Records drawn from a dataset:
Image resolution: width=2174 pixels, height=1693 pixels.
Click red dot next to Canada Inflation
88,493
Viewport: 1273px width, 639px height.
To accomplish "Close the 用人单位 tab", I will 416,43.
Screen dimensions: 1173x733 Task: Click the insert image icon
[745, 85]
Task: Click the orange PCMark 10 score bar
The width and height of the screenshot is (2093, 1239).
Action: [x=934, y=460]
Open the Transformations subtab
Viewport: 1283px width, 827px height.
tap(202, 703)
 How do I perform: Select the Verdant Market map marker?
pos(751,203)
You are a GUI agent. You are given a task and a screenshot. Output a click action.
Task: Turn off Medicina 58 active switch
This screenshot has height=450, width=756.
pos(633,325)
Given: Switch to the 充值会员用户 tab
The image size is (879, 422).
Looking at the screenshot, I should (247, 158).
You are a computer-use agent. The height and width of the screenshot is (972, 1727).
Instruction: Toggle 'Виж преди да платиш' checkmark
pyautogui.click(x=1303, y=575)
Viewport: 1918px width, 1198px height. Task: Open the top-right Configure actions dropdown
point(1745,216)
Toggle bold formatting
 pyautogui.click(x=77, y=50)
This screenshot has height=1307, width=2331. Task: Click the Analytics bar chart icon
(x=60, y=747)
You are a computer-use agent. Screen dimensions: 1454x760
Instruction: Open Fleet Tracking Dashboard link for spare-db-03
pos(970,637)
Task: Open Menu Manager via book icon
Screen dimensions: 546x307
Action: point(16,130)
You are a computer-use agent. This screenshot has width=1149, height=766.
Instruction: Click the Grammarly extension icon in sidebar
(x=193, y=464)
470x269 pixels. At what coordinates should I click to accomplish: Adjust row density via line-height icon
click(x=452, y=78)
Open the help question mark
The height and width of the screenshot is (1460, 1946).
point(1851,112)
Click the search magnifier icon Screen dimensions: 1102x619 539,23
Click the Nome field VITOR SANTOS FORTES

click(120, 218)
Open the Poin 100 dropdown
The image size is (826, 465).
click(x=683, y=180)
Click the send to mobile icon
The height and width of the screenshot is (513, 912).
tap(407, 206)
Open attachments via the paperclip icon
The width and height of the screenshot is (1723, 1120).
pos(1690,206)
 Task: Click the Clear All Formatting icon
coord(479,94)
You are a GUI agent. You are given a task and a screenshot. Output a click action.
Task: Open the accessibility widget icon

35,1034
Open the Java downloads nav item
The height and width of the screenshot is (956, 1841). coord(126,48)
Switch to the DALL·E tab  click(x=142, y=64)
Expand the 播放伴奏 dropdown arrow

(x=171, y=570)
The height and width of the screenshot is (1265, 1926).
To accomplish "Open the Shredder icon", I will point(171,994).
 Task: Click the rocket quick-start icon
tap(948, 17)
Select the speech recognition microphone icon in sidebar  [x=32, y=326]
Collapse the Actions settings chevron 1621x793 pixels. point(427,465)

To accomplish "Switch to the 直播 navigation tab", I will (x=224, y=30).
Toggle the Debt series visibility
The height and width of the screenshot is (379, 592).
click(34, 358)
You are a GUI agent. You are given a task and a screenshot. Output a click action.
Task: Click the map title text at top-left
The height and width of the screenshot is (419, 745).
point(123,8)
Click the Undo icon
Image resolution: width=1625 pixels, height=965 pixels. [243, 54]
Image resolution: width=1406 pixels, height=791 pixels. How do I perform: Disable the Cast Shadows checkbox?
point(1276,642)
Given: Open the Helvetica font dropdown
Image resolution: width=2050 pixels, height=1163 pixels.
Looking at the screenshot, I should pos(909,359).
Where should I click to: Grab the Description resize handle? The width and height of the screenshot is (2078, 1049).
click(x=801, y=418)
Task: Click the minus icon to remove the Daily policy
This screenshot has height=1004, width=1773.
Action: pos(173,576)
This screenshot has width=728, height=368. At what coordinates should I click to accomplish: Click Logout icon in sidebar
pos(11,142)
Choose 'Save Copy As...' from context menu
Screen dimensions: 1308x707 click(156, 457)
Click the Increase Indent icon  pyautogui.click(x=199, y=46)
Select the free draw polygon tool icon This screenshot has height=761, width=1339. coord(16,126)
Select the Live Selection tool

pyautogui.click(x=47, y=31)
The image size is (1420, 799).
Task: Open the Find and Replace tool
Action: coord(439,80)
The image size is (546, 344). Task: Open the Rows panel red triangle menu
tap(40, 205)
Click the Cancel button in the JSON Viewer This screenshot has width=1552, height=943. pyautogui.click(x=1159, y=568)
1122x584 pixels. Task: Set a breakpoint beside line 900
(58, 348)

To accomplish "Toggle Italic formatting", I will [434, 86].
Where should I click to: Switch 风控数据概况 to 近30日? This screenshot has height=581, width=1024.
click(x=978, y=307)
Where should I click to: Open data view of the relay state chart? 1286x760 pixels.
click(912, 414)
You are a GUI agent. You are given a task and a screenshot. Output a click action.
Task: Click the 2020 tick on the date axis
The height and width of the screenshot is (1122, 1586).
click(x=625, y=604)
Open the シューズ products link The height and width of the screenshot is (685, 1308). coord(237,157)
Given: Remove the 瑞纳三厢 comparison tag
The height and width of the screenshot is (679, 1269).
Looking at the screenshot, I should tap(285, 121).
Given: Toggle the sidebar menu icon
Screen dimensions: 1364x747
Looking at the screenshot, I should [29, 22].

## Exercise description
Beginning at the line above with "The image size is (879, 422)." and finishing at the line with "Select the speech", return each line exactly and return nothing else.

## Exercise response
The image size is (879, 422).
Looking at the screenshot, I should (247, 158).
You are a computer-use agent. The height and width of the screenshot is (972, 1727).
Instruction: Toggle 'Виж преди да платиш' checkmark
pyautogui.click(x=1303, y=575)
Viewport: 1918px width, 1198px height. Task: Open the top-right Configure actions dropdown
point(1745,216)
Toggle bold formatting
 pyautogui.click(x=77, y=50)
This screenshot has height=1307, width=2331. Task: Click the Analytics bar chart icon
(x=60, y=747)
You are a computer-use agent. Screen dimensions: 1454x760
Instruction: Open Fleet Tracking Dashboard link for spare-db-03
pos(970,637)
Task: Open Menu Manager via book icon
Screen dimensions: 546x307
Action: point(16,130)
You are a computer-use agent. This screenshot has width=1149, height=766.
Instruction: Click the Grammarly extension icon in sidebar
(x=193, y=464)
470x269 pixels. At what coordinates should I click to accomplish: Adjust row density via line-height icon
click(x=452, y=78)
Open the help question mark
The height and width of the screenshot is (1460, 1946).
point(1851,112)
Click the search magnifier icon Screen dimensions: 1102x619 539,23
Click the Nome field VITOR SANTOS FORTES

click(120, 218)
Open the Poin 100 dropdown
The image size is (826, 465).
click(x=683, y=180)
Click the send to mobile icon
The height and width of the screenshot is (513, 912).
tap(407, 206)
Open attachments via the paperclip icon
The width and height of the screenshot is (1723, 1120).
pos(1690,206)
 Task: Click the Clear All Formatting icon
coord(479,94)
You are a GUI agent. You are given a task and a screenshot. Output a click action.
Task: Open the accessibility widget icon

35,1034
Open the Java downloads nav item
The height and width of the screenshot is (956, 1841). coord(126,48)
Switch to the DALL·E tab  click(x=142, y=64)
Expand the 播放伴奏 dropdown arrow

(x=171, y=570)
The height and width of the screenshot is (1265, 1926).
To accomplish "Open the Shredder icon", I will point(171,994).
 Task: Click the rocket quick-start icon
tap(948, 17)
Select the speech recognition microphone icon in sidebar  [x=32, y=326]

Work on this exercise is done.